Between 1897 and 1902, George Chapman worked as a publican in Bishop’s Stortford and London. With him was a succession of women who appear to have been content to masquerade as his wife in feigned marriages. He liked his ladies slightly on the plump side, otherwise glowing with teenage high spirits and vitality - all the better to malnourish and waste away. Chapman’s poison was tartar emetic, a yellowish-white powder containing the toxic substance antimony. His three victims died slowly and horribly, and in excruciating, lingering distress. Ms Wojtczak does not spare us the queasy details - the sickroom stench of vomit and diarrhoea is never too far away. Chapman was also an abortionist, using his favourite green rubber syringe to force chemicals into the womb of nineteen-year-old Maud Marsh, who more than anything wished to become a mother.
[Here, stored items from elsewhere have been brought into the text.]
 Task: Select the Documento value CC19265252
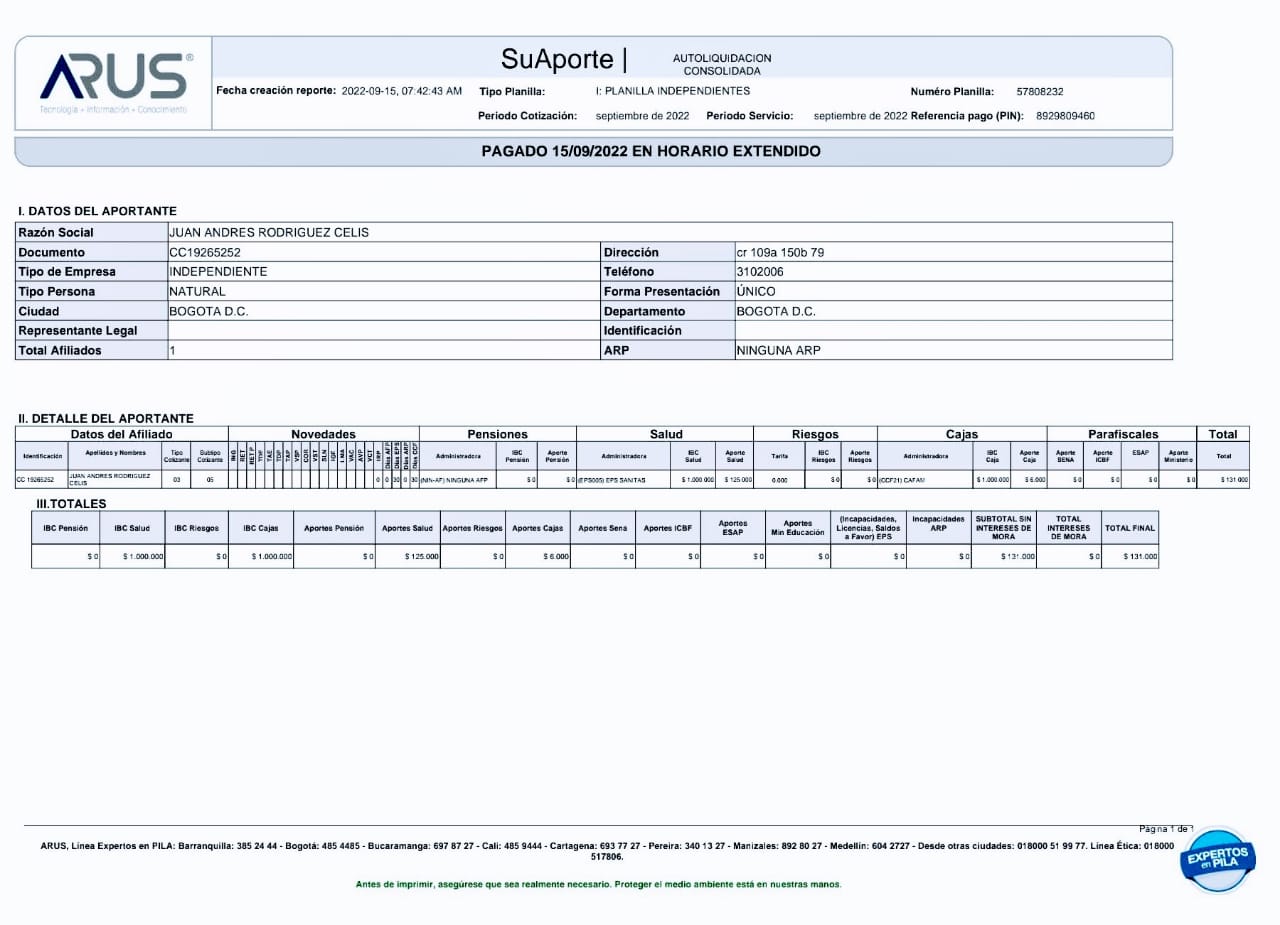pyautogui.click(x=205, y=252)
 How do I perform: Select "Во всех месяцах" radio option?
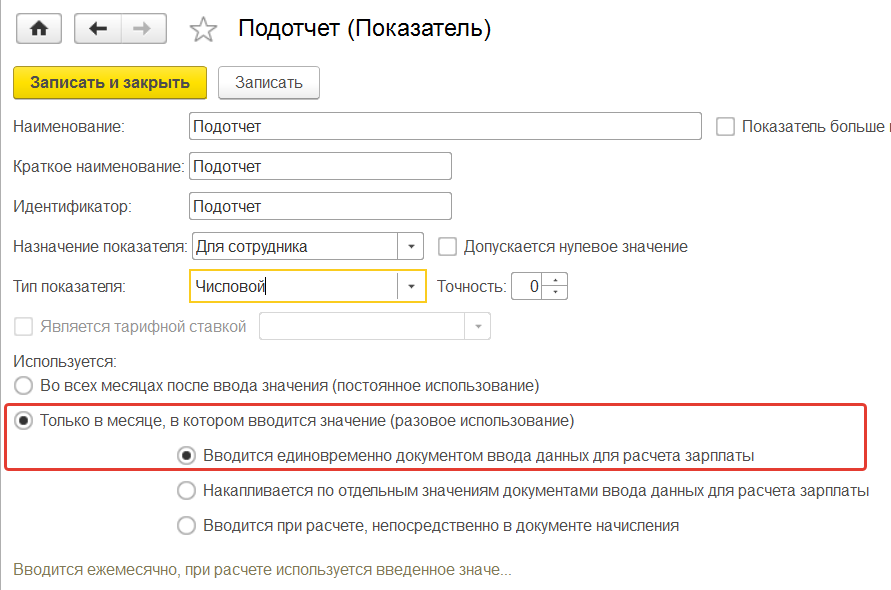(x=22, y=385)
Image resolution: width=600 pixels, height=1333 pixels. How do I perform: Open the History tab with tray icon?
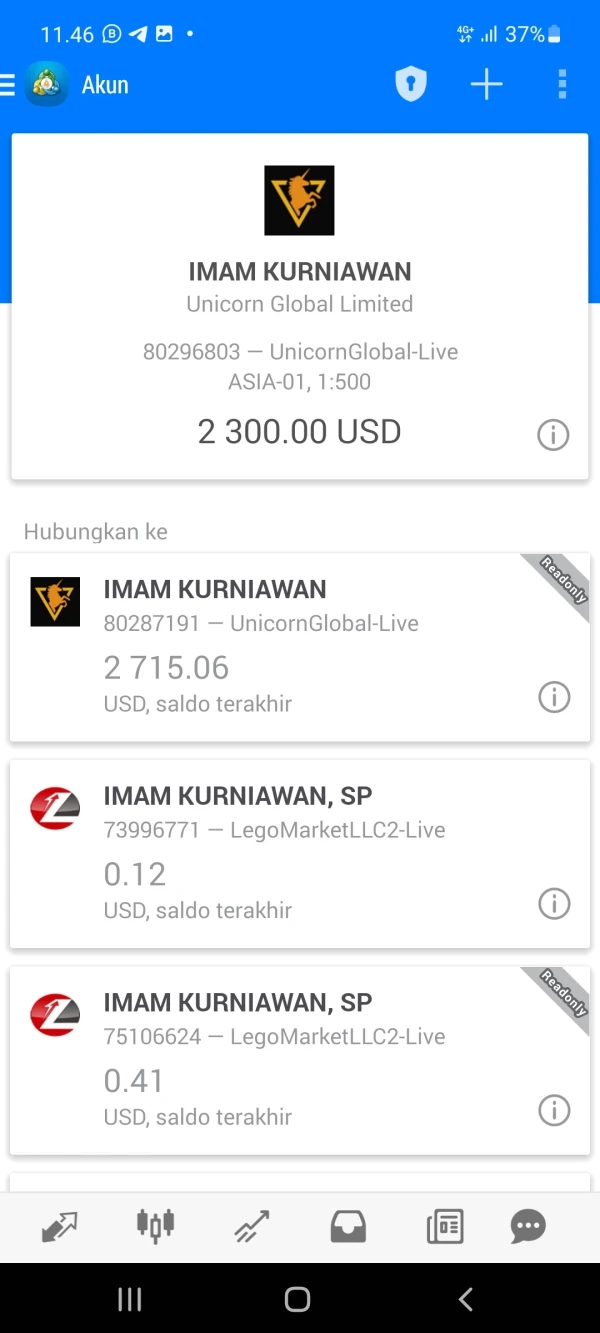348,1226
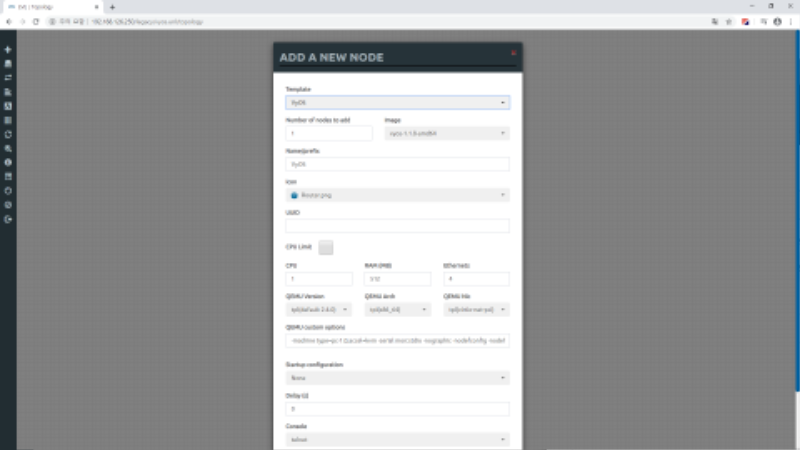This screenshot has height=450, width=800.
Task: Open the Icon selection dropdown
Action: click(x=397, y=195)
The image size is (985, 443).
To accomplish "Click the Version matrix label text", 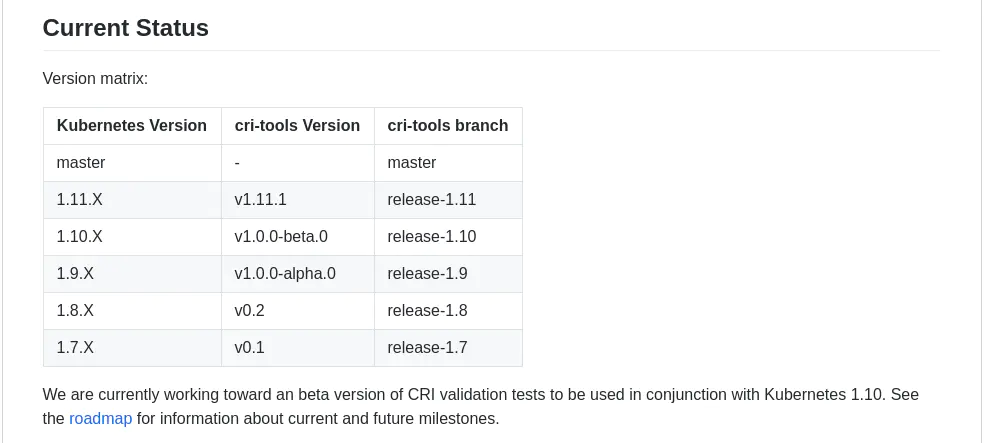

There is a goosebumps moment – the book is full of them – when we catch sight of Chapman washing his syringe and steeping it in a half-pint tumbler of water on the kitchen windowsill, demonstrating far more concern for the servicing of his poison equipment than he ever showed for the well-being and sexual health of the women in his life.

The fact that Chapman managed to evade suspicion for so long attests to the failure of the medical profession not only to detect his criminal acts but to even consider the possibility of malefaction in the first place. In his summing-up at Chapman’s trial, Mr Justice Grantham rightly castigated a procession of local practitioners and the staff at Guy’s Hospital for their abominable dereliction of care. And yet, as the doctors themselves protested, what were they expected to do? Chapman was a consummate gameplayer, devious, calculating, charming and always plausible, who acted the role of distraught, grieving husband to perfection. He succeeded in fooling not only the professionals and the live-in carers but the families of the victims as well, who could only watch in despair as their loved ones died slowly and painfully in front of them.

Accordingly, the fascination of this case lies as much with the individual psychopathology of Chapman as with the insights it gives us into the care and treatment of female patients at the turn of the nineteenth century. While the author accepts that we may never truly understand the motives for Chapman’s murders, I found her analysis and interpretation of events to be startlingly original and very convincing. We only have to compare Ms Wojtczak’s careful arguments with the nonsense from previous commentators about three-in-a-bed romps and dismembered human remains beneath floorboards, to realise there is an altogether sharper intellect at work here. The author traces the course of Chapman’s life from his humble origins in rural Poland through to the beer cellars of fin de siècle Southwark. Almost every page contains new research or a fresh idea, a correction to the historical record or a debunking of a trusted and respected authority who has failed to check his or her facts. The author comments: “I have yet to read an account of [Chapman’s] life, no matter how brief – and no matter how eminent the writer – that is correct in every detail.” She shows how misinformation about Chapman began at his trial with unreliable witness evidence and racist counsel, and how it has been sustained ever since through wild press conjecture and the outpourings of memoirists and true crime writers who have unquestioningly passed on lies and errors. Several contemporary authors are singled out for especial censure.

She discusses at length the theory that George Chapman was Jack the Ripper. Inspector Frederick Abberline was the first person of note to espouse this theory in a series of interviews with the Pall Mall Gazette in 1903. But afterwards he fell quiet on the subject and never mentioned it again. One imagines he was simply embarrassed by his earlier advocacy. After reading Jack the Ripper At Last?, surely the definitive biography, I suspect there are going to be many more pundits similarly embarrassed by their published pronouncements on Chapman. It is a real delight to come across a work of such unarguably superior merit and significance.